Task brief: Copy all of the material below, switching every "Instruction" to "Goal" and leaving everything else as it is.

Records provided:
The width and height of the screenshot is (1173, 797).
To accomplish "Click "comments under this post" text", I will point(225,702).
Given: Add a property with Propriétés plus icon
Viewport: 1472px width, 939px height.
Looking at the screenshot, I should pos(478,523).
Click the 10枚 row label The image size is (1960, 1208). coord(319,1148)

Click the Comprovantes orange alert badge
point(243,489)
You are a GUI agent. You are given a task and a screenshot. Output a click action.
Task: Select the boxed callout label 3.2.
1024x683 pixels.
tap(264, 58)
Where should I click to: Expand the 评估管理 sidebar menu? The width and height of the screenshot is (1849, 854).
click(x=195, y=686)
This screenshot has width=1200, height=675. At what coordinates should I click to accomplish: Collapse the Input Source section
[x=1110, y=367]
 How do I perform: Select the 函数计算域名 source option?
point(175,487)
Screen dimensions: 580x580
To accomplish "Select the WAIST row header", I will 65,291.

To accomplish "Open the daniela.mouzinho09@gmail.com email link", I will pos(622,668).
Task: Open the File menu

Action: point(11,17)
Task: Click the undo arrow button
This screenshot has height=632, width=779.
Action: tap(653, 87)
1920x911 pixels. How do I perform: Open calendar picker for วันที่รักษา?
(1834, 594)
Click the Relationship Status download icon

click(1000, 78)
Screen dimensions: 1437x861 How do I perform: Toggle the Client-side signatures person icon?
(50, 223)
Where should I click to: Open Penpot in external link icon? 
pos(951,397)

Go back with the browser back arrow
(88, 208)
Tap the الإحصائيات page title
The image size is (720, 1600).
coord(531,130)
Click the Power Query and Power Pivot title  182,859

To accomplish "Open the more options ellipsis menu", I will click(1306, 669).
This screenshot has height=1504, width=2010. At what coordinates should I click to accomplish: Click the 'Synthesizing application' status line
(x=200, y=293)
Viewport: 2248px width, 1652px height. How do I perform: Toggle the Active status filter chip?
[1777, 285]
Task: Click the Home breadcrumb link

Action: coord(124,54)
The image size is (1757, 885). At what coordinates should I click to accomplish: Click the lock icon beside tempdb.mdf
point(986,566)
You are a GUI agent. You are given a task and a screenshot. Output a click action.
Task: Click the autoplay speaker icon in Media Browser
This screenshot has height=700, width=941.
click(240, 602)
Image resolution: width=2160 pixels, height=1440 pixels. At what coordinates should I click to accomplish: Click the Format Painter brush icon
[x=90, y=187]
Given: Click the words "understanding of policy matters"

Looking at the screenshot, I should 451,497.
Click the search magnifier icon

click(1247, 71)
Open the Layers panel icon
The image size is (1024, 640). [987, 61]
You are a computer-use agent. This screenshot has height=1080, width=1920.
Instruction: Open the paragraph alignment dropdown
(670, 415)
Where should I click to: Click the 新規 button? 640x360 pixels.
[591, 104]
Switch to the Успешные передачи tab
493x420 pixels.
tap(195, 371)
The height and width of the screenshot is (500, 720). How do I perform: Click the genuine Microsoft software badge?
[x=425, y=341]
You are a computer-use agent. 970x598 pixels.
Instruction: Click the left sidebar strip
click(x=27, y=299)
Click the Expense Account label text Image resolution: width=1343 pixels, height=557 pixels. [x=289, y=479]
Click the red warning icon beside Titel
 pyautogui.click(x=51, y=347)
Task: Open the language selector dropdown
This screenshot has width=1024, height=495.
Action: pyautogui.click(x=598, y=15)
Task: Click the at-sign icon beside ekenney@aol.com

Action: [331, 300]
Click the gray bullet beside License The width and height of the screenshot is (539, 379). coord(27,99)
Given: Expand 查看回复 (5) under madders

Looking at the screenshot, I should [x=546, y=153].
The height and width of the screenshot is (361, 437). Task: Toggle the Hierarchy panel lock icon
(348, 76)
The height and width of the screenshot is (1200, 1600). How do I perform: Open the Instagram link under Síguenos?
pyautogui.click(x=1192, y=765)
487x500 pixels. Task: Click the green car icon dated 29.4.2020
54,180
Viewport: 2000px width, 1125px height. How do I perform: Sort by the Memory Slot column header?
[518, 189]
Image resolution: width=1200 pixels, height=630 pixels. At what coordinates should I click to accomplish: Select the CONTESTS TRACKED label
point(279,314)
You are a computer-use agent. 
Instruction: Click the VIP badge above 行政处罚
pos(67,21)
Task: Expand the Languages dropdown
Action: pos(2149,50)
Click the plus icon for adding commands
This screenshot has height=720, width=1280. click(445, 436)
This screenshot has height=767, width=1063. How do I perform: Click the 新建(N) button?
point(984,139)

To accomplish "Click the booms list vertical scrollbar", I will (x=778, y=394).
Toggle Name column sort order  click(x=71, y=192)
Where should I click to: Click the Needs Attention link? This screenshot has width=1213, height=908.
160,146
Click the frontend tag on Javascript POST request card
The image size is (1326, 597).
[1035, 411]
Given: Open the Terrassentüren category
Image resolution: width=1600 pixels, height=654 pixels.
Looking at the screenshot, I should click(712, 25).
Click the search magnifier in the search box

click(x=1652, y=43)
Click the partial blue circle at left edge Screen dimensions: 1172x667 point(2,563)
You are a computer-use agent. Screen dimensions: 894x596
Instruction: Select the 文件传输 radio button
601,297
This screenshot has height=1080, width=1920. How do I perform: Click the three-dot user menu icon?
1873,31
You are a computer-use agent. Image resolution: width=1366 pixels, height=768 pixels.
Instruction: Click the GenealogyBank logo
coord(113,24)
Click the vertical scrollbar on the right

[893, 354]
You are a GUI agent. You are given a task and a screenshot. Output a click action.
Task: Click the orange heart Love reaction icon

Task response:
The width and height of the screenshot is (1173, 797).
To accomplish "Click "comments under this post" text", I will point(225,702).
Given: Add a property with Propriétés plus icon
Viewport: 1472px width, 939px height.
Looking at the screenshot, I should pos(478,523).
Click the 10枚 row label The image size is (1960, 1208). coord(319,1148)

Click the Comprovantes orange alert badge
point(243,489)
You are a GUI agent. You are given a task and a screenshot. Output a click action.
Task: Select the boxed callout label 3.2.
1024x683 pixels.
tap(264, 58)
Where should I click to: Expand the 评估管理 sidebar menu? The width and height of the screenshot is (1849, 854).
click(x=195, y=686)
This screenshot has width=1200, height=675. At what coordinates should I click to accomplish: Collapse the Input Source section
[x=1110, y=367]
 How do I perform: Select the 函数计算域名 source option?
point(175,487)
Screen dimensions: 580x580
To accomplish "Select the WAIST row header", I will 65,291.

To accomplish "Open the daniela.mouzinho09@gmail.com email link", I will pos(622,668).
Task: Open the File menu

Action: point(11,17)
Task: Click the undo arrow button
This screenshot has height=632, width=779.
Action: tap(653, 87)
1920x911 pixels. How do I perform: Open calendar picker for วันที่รักษา?
(1834, 594)
Click the Relationship Status download icon

click(1000, 78)
Screen dimensions: 1437x861 How do I perform: Toggle the Client-side signatures person icon?
(50, 223)
Where should I click to: Open Penpot in external link icon? 
pos(951,397)

Go back with the browser back arrow
(88, 208)
Tap the الإحصائيات page title
The image size is (720, 1600).
coord(531,130)
Click the Power Query and Power Pivot title  182,859

To accomplish "Open the more options ellipsis menu", I will click(1306, 669).
This screenshot has height=1504, width=2010. At what coordinates should I click to accomplish: Click the 'Synthesizing application' status line
(x=200, y=293)
Viewport: 2248px width, 1652px height. How do I perform: Toggle the Active status filter chip?
[1777, 285]
Task: Click the Home breadcrumb link

Action: coord(124,54)
The image size is (1757, 885). At what coordinates should I click to accomplish: Click the lock icon beside tempdb.mdf
point(986,566)
You are a GUI agent. You are given a task and a screenshot. Output a click action.
Task: Click the autoplay speaker icon in Media Browser
This screenshot has height=700, width=941.
click(240, 602)
Image resolution: width=2160 pixels, height=1440 pixels. At what coordinates should I click to accomplish: Click the Format Painter brush icon
[x=90, y=187]
Given: Click the words "understanding of policy matters"

Looking at the screenshot, I should 451,497.
Click the search magnifier icon

click(1247, 71)
Open the Layers panel icon
The image size is (1024, 640). [987, 61]
You are a computer-use agent. This screenshot has height=1080, width=1920.
Goal: Open the paragraph alignment dropdown
(670, 415)
Where should I click to: Click the 新規 button? 640x360 pixels.
[591, 104]
Switch to the Успешные передачи tab
493x420 pixels.
tap(195, 371)
The height and width of the screenshot is (500, 720). How do I perform: Click the genuine Microsoft software badge?
[x=425, y=341]
You are a computer-use agent. 970x598 pixels.
Goal: Click the left sidebar strip
click(x=27, y=299)
Click the Expense Account label text Image resolution: width=1343 pixels, height=557 pixels. [x=289, y=479]
Click the red warning icon beside Titel
 pyautogui.click(x=51, y=347)
Task: Open the language selector dropdown
This screenshot has width=1024, height=495.
Action: pyautogui.click(x=598, y=15)
Task: Click the at-sign icon beside ekenney@aol.com

Action: [331, 300]
Click the gray bullet beside License The width and height of the screenshot is (539, 379). coord(27,99)
Given: Expand 查看回复 (5) under madders

Looking at the screenshot, I should [x=546, y=153].
The height and width of the screenshot is (361, 437). Task: Toggle the Hierarchy panel lock icon
(348, 76)
The height and width of the screenshot is (1200, 1600). How do I perform: Open the Instagram link under Síguenos?
pyautogui.click(x=1192, y=765)
487x500 pixels. Task: Click the green car icon dated 29.4.2020
54,180
Viewport: 2000px width, 1125px height. How do I perform: Sort by the Memory Slot column header?
[518, 189]
Image resolution: width=1200 pixels, height=630 pixels. At what coordinates should I click to accomplish: Select the CONTESTS TRACKED label
point(279,314)
You are a computer-use agent. 
Goal: Click the VIP badge above 行政处罚
pos(67,21)
Task: Expand the Languages dropdown
Action: pos(2149,50)
Click the plus icon for adding commands
This screenshot has height=720, width=1280. click(445, 436)
This screenshot has height=767, width=1063. How do I perform: Click the 新建(N) button?
point(984,139)

To accomplish "Click the booms list vertical scrollbar", I will (x=778, y=394).
Toggle Name column sort order  click(x=71, y=192)
Where should I click to: Click the Needs Attention link? This screenshot has width=1213, height=908.
160,146
Click the frontend tag on Javascript POST request card
The image size is (1326, 597).
[1035, 411]
Given: Open the Terrassentüren category
Image resolution: width=1600 pixels, height=654 pixels.
Looking at the screenshot, I should click(712, 25).
Click the search magnifier in the search box

click(x=1652, y=43)
Click the partial blue circle at left edge Screen dimensions: 1172x667 point(2,563)
You are a computer-use agent. Screen dimensions: 894x596
Goal: Select the 文件传输 radio button
601,297
This screenshot has height=1080, width=1920. How do I perform: Click the three-dot user menu icon?
1873,31
You are a computer-use agent. Image resolution: width=1366 pixels, height=768 pixels.
Goal: Click the GenealogyBank logo
coord(113,24)
Click the vertical scrollbar on the right

[893, 354]
You are a GUI agent. You are given a task and a screenshot. Output a click action.
Task: Click the orange heart Love reaction icon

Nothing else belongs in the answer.